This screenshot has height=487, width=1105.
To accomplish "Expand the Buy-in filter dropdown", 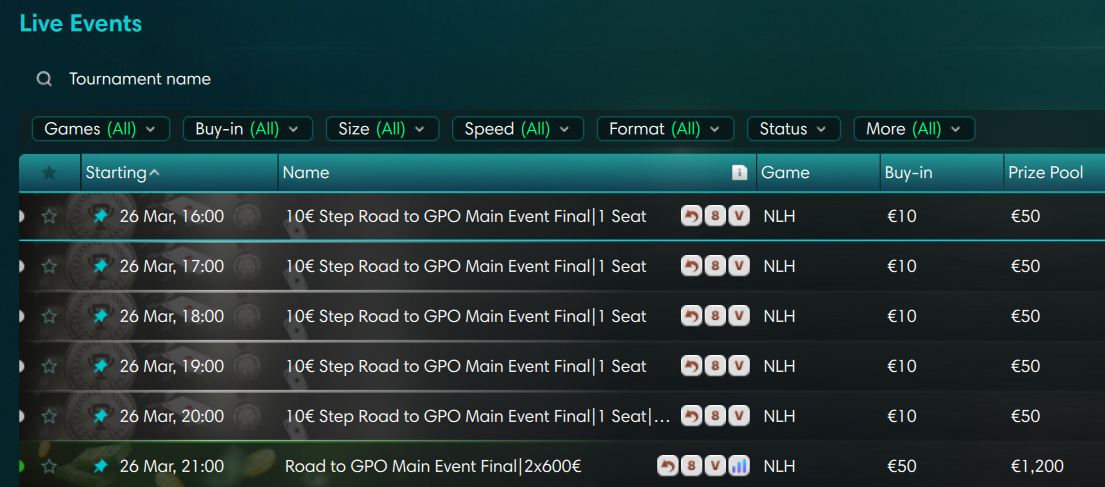I will [x=247, y=129].
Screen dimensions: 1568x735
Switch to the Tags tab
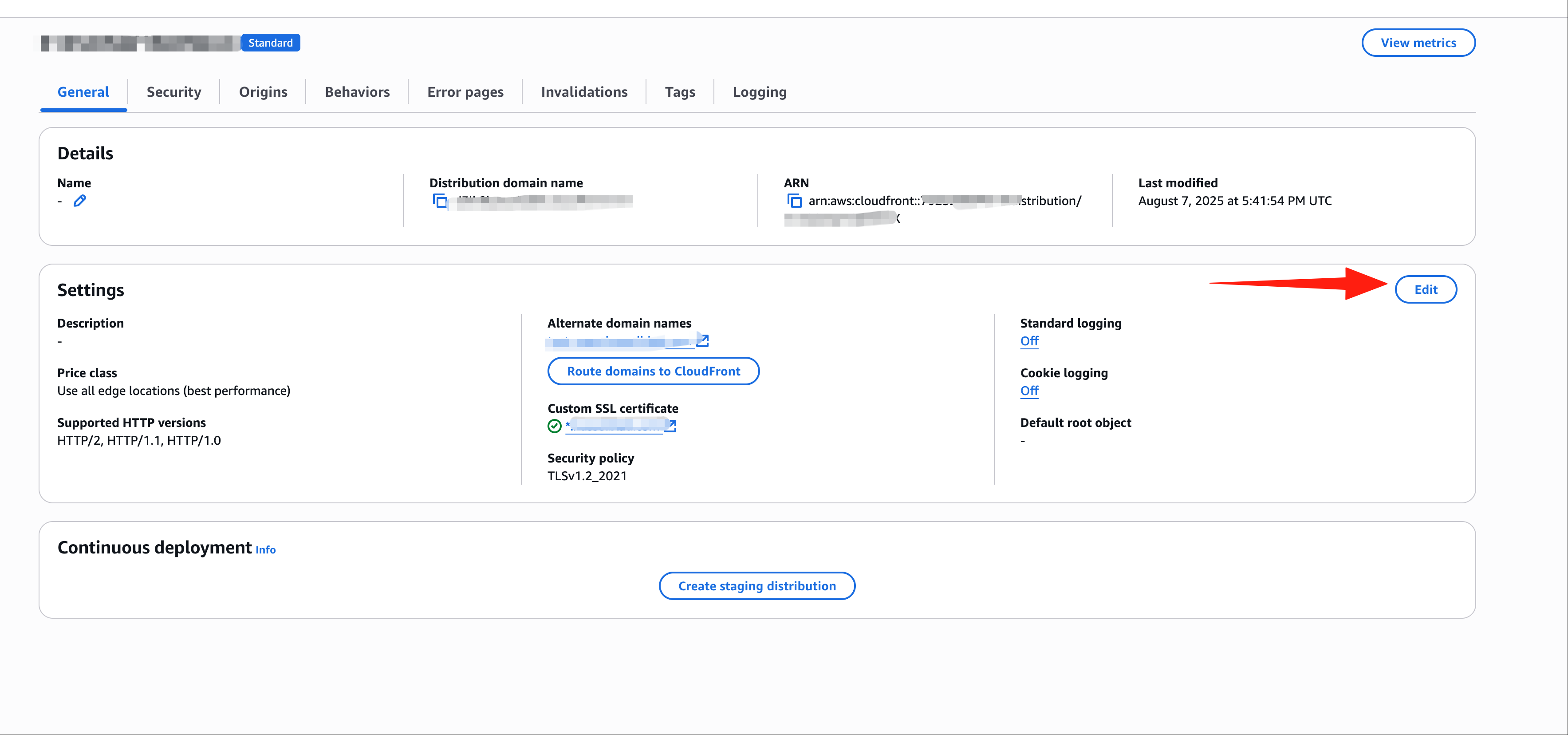click(x=680, y=92)
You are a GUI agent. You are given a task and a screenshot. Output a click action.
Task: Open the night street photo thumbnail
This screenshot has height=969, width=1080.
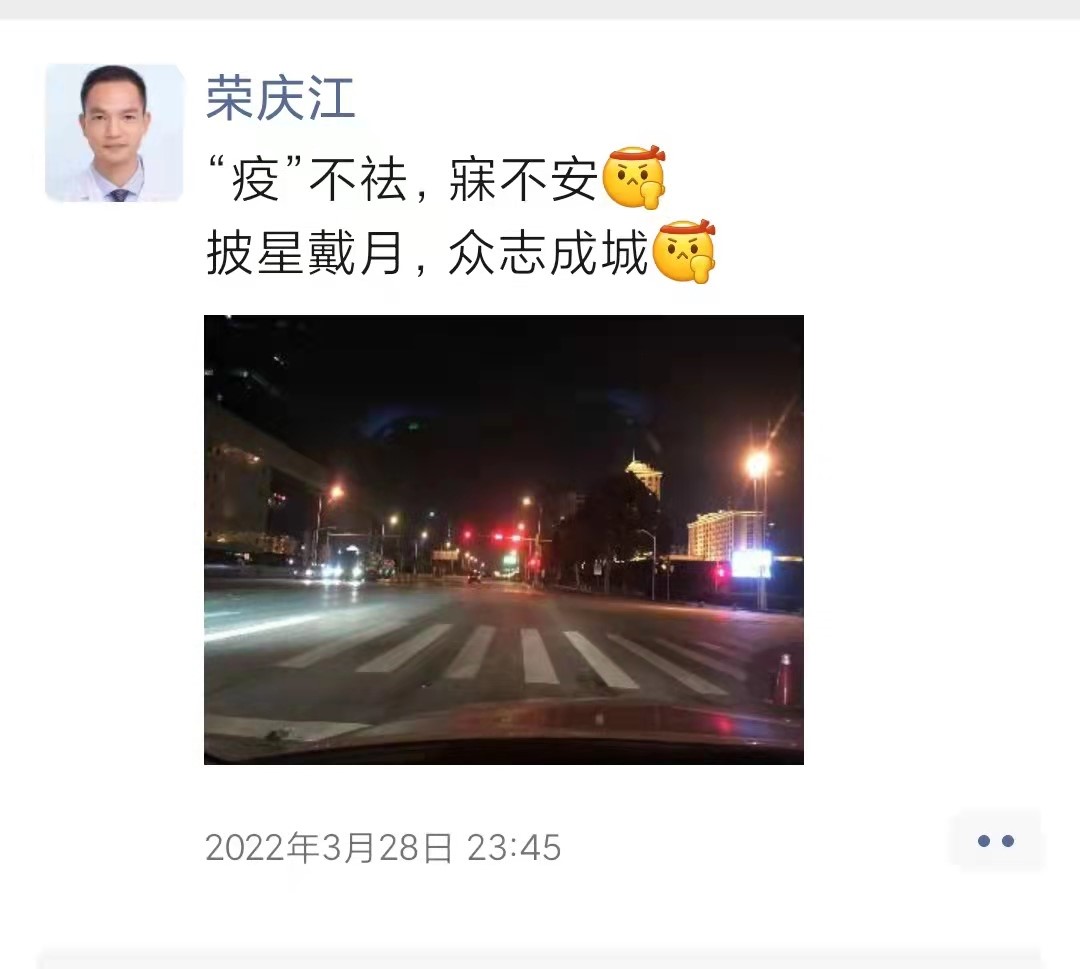503,539
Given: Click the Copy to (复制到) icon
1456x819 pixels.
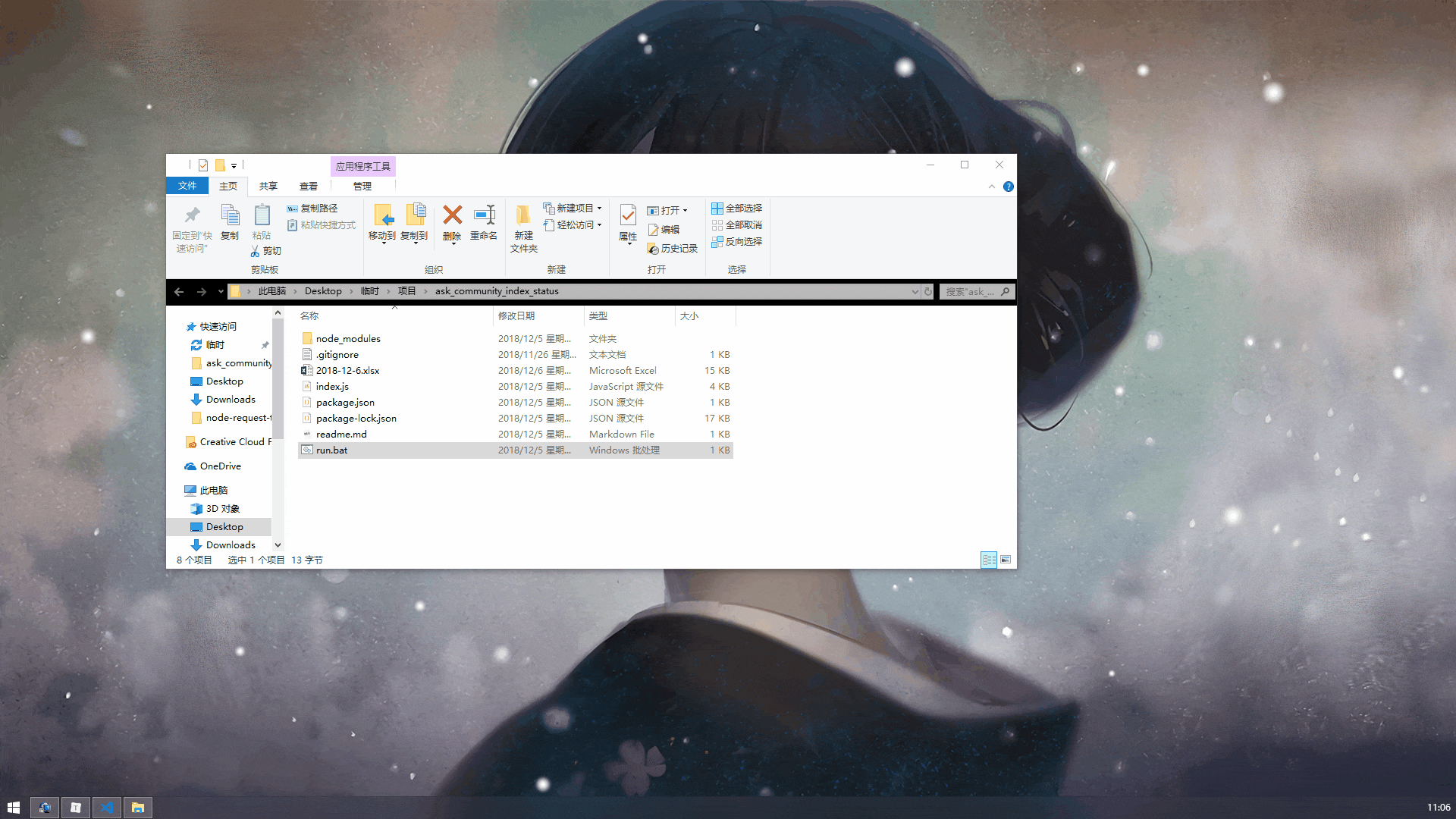Looking at the screenshot, I should tap(415, 215).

WHAT IS NEEDED
Rewrite the rows from the line containing "You are a GUI" through the end of the rows, inclusive, replacing "thumbnail" with "preview image" and leaving everything else unchanged. Leave out the pictures.

TASK ANSWER
You are a GUI agent. You are given a task and a screenshot. Output a click action.
Task: Open the night street photo preview image
This screenshot has height=969, width=1080.
503,539
Given: Click the Copy to (复制到) icon
1456x819 pixels.
Looking at the screenshot, I should tap(415, 215).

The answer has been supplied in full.